Per la Cassazione, va condannato per il reato ex art. 589 c.p. il medico sportivo che rilascia certificato di idoneità agonistica senza consigliare al paziente di svolgere ulteriori esami

Responsabilità medico sportivo

Reato ex art. 589 c.p. per il medico sportivo che rilascia certificato di idoneità agonistica omettendo di informare il paziente di evidenti alterazioni patologiche emerse dagli esami effettuati, in modo da consentirgli di usare le necessarie cautele e di svolgere ulteriori approfondimenti diagnostici. E' quanto emerge dalla sentenza n. 20943/2023 (sotto allegata) della quarta sezione penale della Cassazione.


Nella vicenda, l'uomo decedeva nel corso di un allenamento ciclistico per arresto cardiaco e il medico veniva condannato, ritenendo provato il nesso causale tra il suo comportamento colposo e il decesso della vittima.

Il medico ricorre in Cassazione ma gli Ermellini ritengono le tesi difensive inammissibili.

La Corte territoriale ha puntualmente indicato, nella sentenza impugnata, infatti, tutti gli elementi atti a dimostrare come la morte del ciclista fosse conseguita eziologicamente alla condotta colposa del dottore.

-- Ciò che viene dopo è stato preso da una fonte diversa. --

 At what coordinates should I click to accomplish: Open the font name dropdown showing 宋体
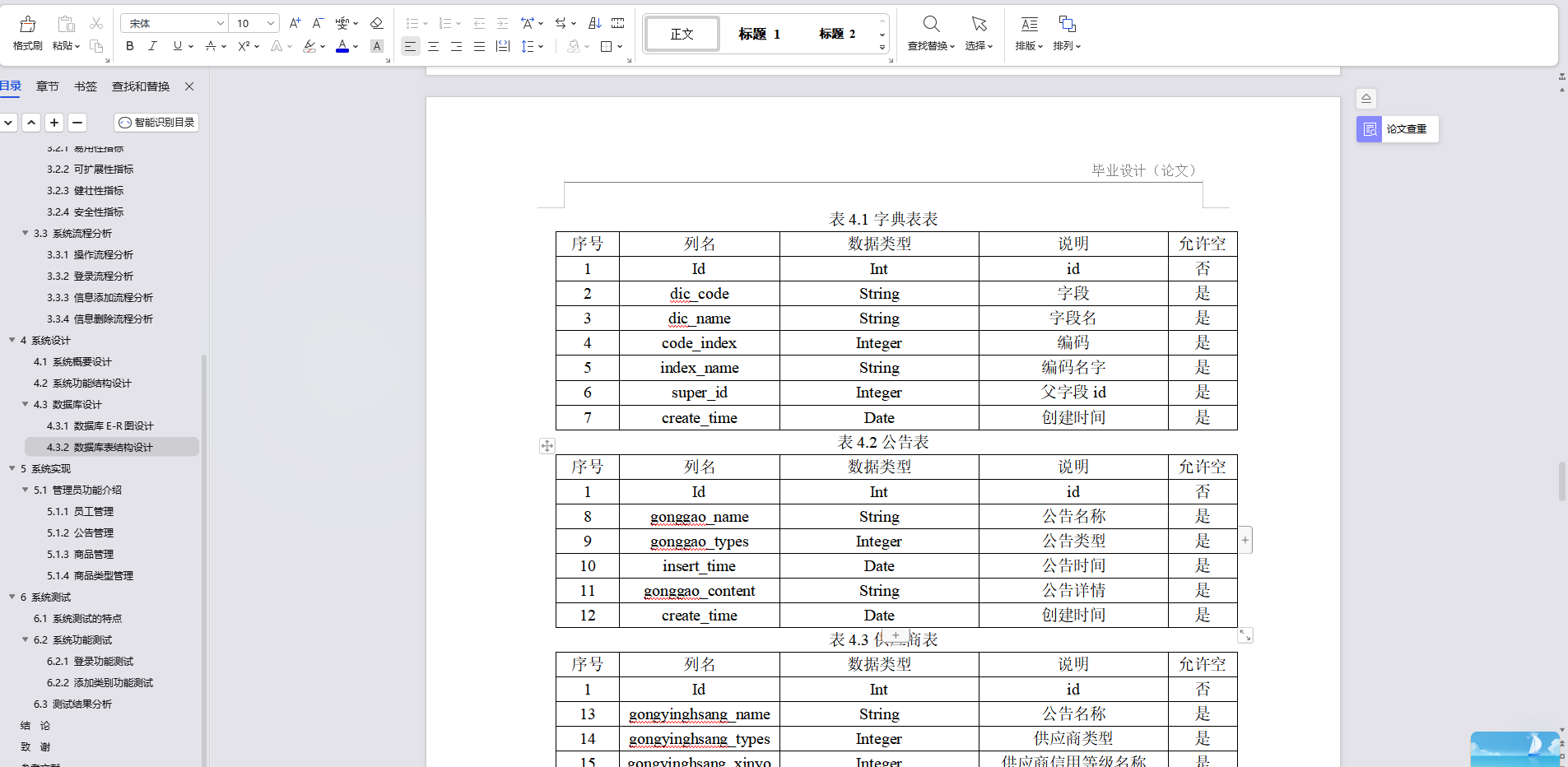173,22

"L'impiego esigibile della media diligenza e perizia medica avrebbe dovuto comportare, non già la superficiale diagnosi che aveva dato luogo al rilascio del certificato di idoneità sportiva, bensì l'effettuazione di esami maggiormente approfonditi che avrebbero evitato, con ampio margine di probabilità, la morte del predetto, la quale invece, avveniva improvvisamente durante la rischiosa attività fisica espletata" sottolineano ancora dal Palazzaccio.

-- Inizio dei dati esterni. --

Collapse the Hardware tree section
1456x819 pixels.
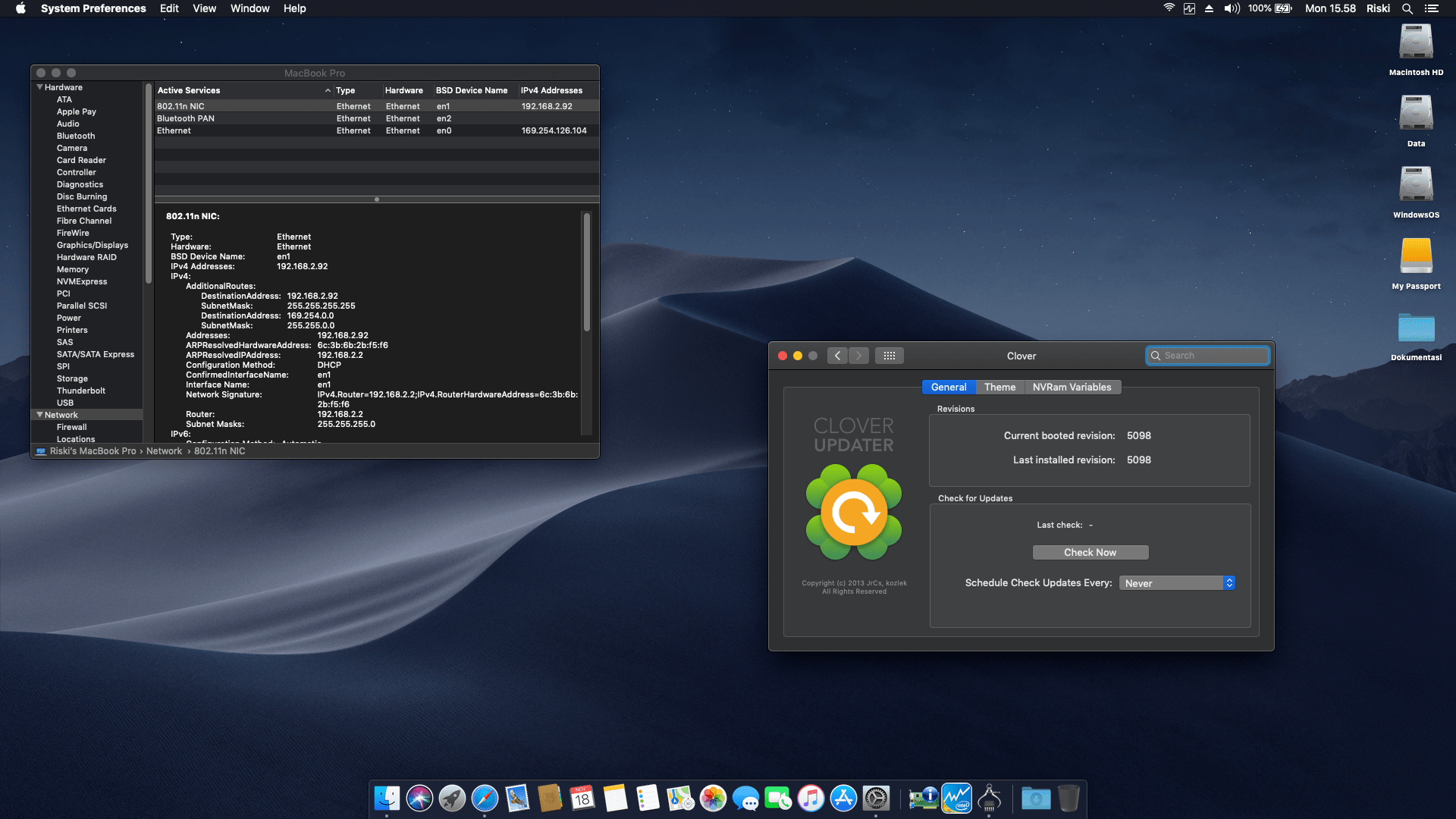pos(39,87)
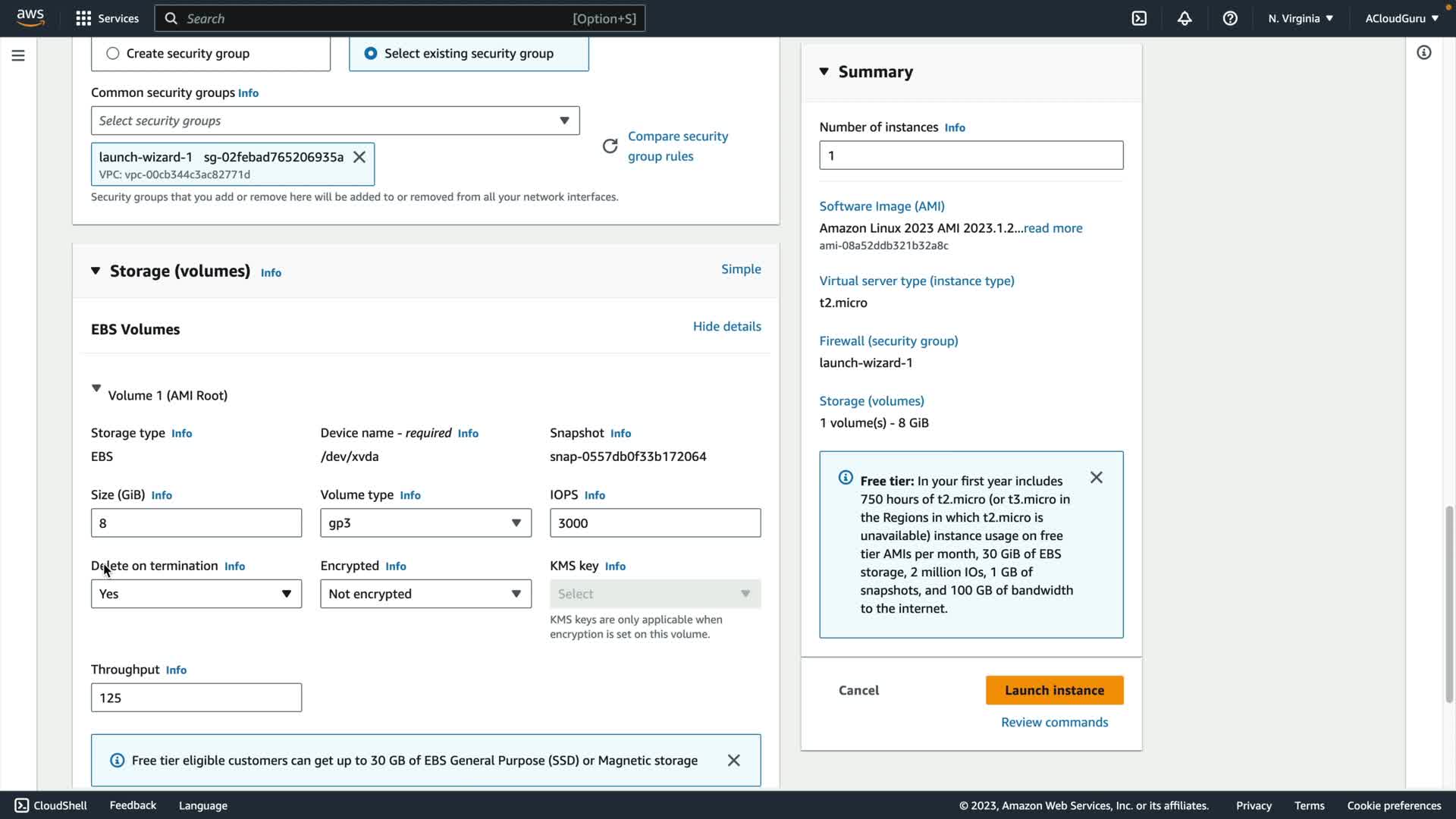Open the help question-mark icon
Image resolution: width=1456 pixels, height=819 pixels.
[1230, 18]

In altri termini, i giudici di merito hanno accertato che la morte improvvisa della vittima poteva e doveva essere scongiurata mediante un diligente ed oculato comportamento professionale del medico sportivo, per cui, quello diverso da lui tenuto, nel caso concreto, si palesava, sotto il duplice profilo della negligenza e dell'imperizia, colposo ed eziologicamente incisivo sul determinismo dell'evento mortale, avendo consentito l'automatica ammissione del soggetto all'attività sportiva, incompatibile con la sua situazione clinica ed essendo, di contro, razionalmente altamente credibile che la sua morte sarebbe stata evitata, se non avesse svolto l'allenamento ciclistico.


A fronte di tale apparato motivazionale, le obiezioni difensive non appaiono dunque meritevoli di accoglimento.